Sitting with the trousers over my knee in the concrete cubicle, I could hear steps approaching. I hurried. Doors banged as the search came nearer, blending urgent echoes with shower sounds and the reek of scent blocks. I panicked and a buckle clattered betrayal on the vitrified wall.
“Professor Kinton...are you in there?” her tone triggered a school boy memory. “No Miss....I mean ... a-hem, yes, of course” I stutter, clearing the knot in my tongue. “We’ll be with you in a moment.”
My colleague and I fumbled frantically with our clothes while trying in vain to give each other space to move. As with all public toilets, there was only one room with a door latch. “It’s just that the presentation is starting and...” she began to say, when I cut her off. “In a moment! Thank you!” I retorted as my cheeks burned.
It is inexplicable that we were not all over the newspapers the following day. How the learned doctor and I found ourselves swapping trousers in the loos at the Beach House, seems to defy understanding. It was all so logical at the time.
You see, when the shriek we had heard was followed by “Is there a doctor in the house?” my friend sighed and gathered up his hand luggage in a practised, travelled fashion.
“Here!” he had announced, pressing his way through the throng of suits and glitterati at the edge of the pool.
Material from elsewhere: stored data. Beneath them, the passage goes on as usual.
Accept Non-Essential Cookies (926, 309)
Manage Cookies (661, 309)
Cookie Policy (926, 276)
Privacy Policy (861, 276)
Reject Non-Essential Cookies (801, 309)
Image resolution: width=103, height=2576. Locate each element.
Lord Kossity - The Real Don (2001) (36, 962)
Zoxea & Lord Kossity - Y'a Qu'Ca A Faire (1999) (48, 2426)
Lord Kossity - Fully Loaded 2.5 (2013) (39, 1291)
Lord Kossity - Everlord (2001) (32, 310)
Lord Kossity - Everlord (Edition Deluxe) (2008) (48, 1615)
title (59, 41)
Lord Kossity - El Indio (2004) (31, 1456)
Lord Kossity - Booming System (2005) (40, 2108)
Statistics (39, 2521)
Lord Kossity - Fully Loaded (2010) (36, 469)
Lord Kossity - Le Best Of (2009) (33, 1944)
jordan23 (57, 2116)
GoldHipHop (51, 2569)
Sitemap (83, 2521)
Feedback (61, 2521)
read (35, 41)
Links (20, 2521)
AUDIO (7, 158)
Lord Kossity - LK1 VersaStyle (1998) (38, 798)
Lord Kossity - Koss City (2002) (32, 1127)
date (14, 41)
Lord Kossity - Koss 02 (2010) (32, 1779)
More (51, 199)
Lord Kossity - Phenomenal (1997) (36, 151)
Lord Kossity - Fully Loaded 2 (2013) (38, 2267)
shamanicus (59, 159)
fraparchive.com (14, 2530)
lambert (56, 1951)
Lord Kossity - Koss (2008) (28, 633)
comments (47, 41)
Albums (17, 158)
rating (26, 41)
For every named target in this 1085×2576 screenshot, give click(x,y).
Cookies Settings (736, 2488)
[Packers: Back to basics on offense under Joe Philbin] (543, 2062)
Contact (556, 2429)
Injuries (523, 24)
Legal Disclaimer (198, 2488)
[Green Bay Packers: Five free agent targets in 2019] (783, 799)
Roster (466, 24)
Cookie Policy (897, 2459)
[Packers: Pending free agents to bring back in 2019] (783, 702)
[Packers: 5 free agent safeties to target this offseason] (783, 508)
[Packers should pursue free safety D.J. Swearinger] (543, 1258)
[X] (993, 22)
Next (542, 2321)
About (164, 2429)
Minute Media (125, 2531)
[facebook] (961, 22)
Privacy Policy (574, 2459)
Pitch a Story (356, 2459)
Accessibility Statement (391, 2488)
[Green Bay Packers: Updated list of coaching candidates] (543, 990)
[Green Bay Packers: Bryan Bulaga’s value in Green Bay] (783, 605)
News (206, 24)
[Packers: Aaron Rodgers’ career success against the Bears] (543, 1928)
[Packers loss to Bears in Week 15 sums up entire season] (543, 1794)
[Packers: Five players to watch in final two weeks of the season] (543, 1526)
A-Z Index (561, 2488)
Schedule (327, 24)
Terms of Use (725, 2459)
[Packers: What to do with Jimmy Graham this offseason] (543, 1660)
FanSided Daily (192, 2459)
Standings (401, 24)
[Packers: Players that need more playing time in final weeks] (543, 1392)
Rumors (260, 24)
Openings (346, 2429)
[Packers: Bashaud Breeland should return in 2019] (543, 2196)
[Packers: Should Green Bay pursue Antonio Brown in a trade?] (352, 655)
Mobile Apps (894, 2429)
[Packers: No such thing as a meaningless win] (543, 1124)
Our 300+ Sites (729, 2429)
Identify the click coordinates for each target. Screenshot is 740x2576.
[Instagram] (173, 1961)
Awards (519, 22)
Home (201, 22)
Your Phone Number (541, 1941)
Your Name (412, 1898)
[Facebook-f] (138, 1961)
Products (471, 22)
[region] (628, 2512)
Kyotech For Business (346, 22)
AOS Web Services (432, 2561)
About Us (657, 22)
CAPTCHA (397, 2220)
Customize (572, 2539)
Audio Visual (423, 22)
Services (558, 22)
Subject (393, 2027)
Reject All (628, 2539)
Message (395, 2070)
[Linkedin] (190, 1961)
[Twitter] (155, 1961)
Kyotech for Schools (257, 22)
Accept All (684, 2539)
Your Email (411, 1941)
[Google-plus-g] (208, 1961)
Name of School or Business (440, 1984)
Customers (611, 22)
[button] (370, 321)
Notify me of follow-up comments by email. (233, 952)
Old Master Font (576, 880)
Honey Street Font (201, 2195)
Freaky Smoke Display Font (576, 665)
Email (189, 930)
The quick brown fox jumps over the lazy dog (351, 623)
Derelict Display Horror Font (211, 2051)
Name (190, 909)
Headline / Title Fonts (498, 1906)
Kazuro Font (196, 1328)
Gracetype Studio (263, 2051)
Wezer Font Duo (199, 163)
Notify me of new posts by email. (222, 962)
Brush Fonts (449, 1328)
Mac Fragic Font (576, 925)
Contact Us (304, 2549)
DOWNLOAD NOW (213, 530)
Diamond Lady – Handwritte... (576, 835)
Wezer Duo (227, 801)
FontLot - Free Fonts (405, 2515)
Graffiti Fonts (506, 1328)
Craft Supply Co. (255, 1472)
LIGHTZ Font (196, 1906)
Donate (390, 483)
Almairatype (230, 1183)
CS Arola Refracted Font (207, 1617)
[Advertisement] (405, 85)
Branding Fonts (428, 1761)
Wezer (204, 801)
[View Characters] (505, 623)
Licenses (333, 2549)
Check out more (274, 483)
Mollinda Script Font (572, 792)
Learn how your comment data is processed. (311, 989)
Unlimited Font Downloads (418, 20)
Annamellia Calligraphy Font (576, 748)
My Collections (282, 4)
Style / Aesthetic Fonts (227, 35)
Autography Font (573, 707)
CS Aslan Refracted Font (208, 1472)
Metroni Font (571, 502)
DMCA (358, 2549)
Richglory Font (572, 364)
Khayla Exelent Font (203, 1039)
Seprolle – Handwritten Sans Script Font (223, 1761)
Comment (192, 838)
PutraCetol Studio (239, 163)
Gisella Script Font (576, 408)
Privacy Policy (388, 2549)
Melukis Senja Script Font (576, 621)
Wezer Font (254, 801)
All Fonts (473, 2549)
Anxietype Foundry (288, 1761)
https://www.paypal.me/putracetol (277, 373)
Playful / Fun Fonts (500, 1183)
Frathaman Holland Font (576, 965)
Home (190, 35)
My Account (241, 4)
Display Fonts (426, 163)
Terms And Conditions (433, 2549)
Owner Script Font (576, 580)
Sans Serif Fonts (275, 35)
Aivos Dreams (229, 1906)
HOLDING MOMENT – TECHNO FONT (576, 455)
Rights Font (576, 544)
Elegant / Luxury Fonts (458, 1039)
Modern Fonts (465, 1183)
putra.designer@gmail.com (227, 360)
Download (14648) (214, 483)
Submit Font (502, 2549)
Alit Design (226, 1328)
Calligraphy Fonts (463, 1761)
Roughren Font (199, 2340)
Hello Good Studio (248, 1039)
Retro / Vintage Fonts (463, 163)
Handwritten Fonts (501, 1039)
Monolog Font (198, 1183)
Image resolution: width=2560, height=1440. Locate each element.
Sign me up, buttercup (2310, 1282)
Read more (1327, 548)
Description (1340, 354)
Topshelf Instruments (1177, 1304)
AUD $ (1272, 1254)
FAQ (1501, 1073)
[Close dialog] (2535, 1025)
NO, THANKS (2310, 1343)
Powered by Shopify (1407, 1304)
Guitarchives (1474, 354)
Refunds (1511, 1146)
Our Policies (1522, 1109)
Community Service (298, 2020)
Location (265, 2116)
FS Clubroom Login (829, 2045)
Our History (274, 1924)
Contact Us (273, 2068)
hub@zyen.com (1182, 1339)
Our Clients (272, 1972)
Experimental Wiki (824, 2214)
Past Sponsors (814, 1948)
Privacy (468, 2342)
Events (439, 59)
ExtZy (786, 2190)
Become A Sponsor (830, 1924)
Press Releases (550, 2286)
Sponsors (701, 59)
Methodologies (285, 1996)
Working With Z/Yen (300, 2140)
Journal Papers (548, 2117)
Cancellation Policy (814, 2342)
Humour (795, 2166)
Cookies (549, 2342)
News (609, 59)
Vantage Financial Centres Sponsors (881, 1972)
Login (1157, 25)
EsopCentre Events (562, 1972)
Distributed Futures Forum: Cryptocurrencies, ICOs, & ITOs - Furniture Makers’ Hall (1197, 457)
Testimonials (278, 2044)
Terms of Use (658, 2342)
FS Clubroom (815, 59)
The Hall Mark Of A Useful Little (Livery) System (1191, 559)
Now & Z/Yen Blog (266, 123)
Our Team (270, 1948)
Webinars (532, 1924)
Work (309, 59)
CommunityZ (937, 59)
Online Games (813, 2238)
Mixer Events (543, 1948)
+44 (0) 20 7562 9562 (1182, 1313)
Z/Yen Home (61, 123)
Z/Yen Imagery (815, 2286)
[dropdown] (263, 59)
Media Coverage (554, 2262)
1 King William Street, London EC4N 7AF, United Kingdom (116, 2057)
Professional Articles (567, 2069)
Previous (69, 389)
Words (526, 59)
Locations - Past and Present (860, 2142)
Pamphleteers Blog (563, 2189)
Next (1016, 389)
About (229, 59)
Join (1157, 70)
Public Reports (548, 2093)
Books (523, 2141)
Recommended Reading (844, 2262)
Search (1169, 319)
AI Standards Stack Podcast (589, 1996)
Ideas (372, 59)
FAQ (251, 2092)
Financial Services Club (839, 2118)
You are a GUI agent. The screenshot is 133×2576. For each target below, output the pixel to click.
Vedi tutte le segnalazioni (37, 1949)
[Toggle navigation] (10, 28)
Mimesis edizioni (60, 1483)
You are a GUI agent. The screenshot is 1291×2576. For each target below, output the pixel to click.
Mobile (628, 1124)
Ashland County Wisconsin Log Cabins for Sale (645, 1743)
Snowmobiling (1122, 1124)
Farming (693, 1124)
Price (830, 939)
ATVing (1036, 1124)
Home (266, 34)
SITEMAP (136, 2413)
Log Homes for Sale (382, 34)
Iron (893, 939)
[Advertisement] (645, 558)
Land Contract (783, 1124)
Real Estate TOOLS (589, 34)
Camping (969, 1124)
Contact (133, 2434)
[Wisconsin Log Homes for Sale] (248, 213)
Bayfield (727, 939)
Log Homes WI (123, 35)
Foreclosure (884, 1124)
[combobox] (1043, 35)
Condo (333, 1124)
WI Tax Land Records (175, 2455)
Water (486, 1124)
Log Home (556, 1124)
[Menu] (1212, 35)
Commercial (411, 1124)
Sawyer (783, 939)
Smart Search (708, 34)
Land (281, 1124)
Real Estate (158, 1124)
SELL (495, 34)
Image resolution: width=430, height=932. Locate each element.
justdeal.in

The young woman apparently caught her stiletto in the terraced paving. She had rendered herself unconscious as her hair extension, catching the end of a seat when she fell, swung her head against the fountain edge with considerable force.
The waiter, who salvaged her, on seeing the eyes roll back and mascara running down her unmoving face, was overcome and promptly fainted. Marcus now in doctor mode, continued with the usual first aide procedures while an ambulance was called. The diva, then lolling to one side and in a convulsion of relief disgorged her expensive entree all over his trouser leg. That was, as I recall, the start of the evening! The awards were being presented on stage by this time but our leader, the good Dr Marcus Peal, was soiled terribly. The only sensible thing was to swap pants.
Clasping my fading certificate, I continued the precarious climb back from the attic. It had been such a memorable evening in 1985 that I eventually resigned my position at the institute and bought that bayside restaurant. Colleagues so often asked me if I still had the inaugural grant notice that I resolved to find it. The ladder wobbled under my chuckling frame as I revisited my life of fifteen years ago and thought of the wet, dishevelled girl who became my wife.
Whatever had possessed me to insist that the hospital give me her address and to have dragged poor Marcus along to accompany me on the pretence of a ‘follow up’ call to her home still puzzles me. That is however, the story of ‘the mismatched suit’ photograph and how the diva dirtied the doc.
“So son, What do you think of that? Your old man isn’t such a loony after all, is he?”